Task set:
1. Please translate this sentence from the announcement of the Michael Marmot lecture below into Spanish: "The lecture, hosted by the UCSF Center for Health and Community is free, and the public is invited to attend."
2. According to the announcement of the Michael Marmot lecture below, in what year was Marmot knighted?
3. Continue the announcement of the Michael Marmot lecture below with a few sentences that pick up after its last sentence.

Selected extract:

-*-*-

Sir Michael Marmot, an internationally known expert in
public health, will discuss "Inequalities in Health: Life and Death on the Social
Gradient" on Thursday, Feb. 21, 3:30 to 5 p.m., in Toland Hall.
The lecture, hosted by the UCSF Center for Health and Community is free, and the public
is invited to attend.
Michael Marmot, who received his PhD in epidemiology from UC Berkeley in 1975, is head
of the Department of Epidemiology and Public Health and director of the International
Centre for Health and Society at University College, London.
He has held positions at UC Berkeley, the University of Texas, Houston, and the London
School of Hygiene and Tropical Medicine. He served on the British Acheson Commission, the
"Independent Inquiry into Inequalities in Health." Marmot has received numerous
awards and honors for his contribution to public health, and was knighted in 2000 for
services to epidemiology and the understanding of health inequalities.

-*-*-

Dataset section:
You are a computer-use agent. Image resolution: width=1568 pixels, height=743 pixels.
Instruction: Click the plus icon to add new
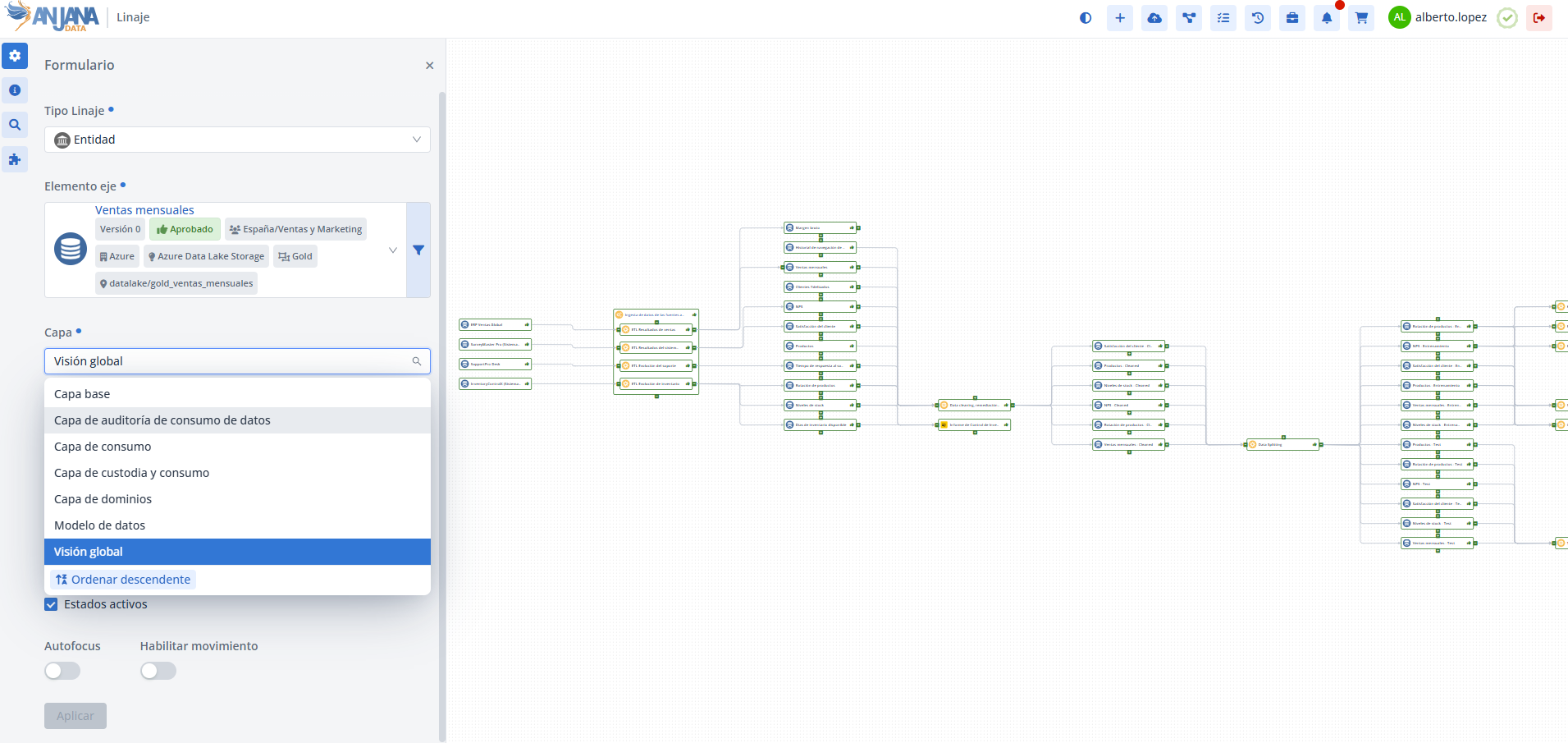(1120, 18)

-*-*-

Answers by item number:
1. La conferencia, organizada por el Centro de Salud y Comunidad de UCSF, es gratuita, y se invita al público a asistir.

2. 2000

3.
He currently directs the Whitehall study of British civil servants, a study of patterns
of disease among immigrants to Britain, and research monitoring that nation's
cardiovascular health. He is also investigating social gradients in health in Japan,
causes of East-West differences in coronary heart disease, and pursuing an initiative on
psychological triggers of biological pathways of disease.
He has been chosen as a Hitchcock Lecturer this year at UC Berkeley.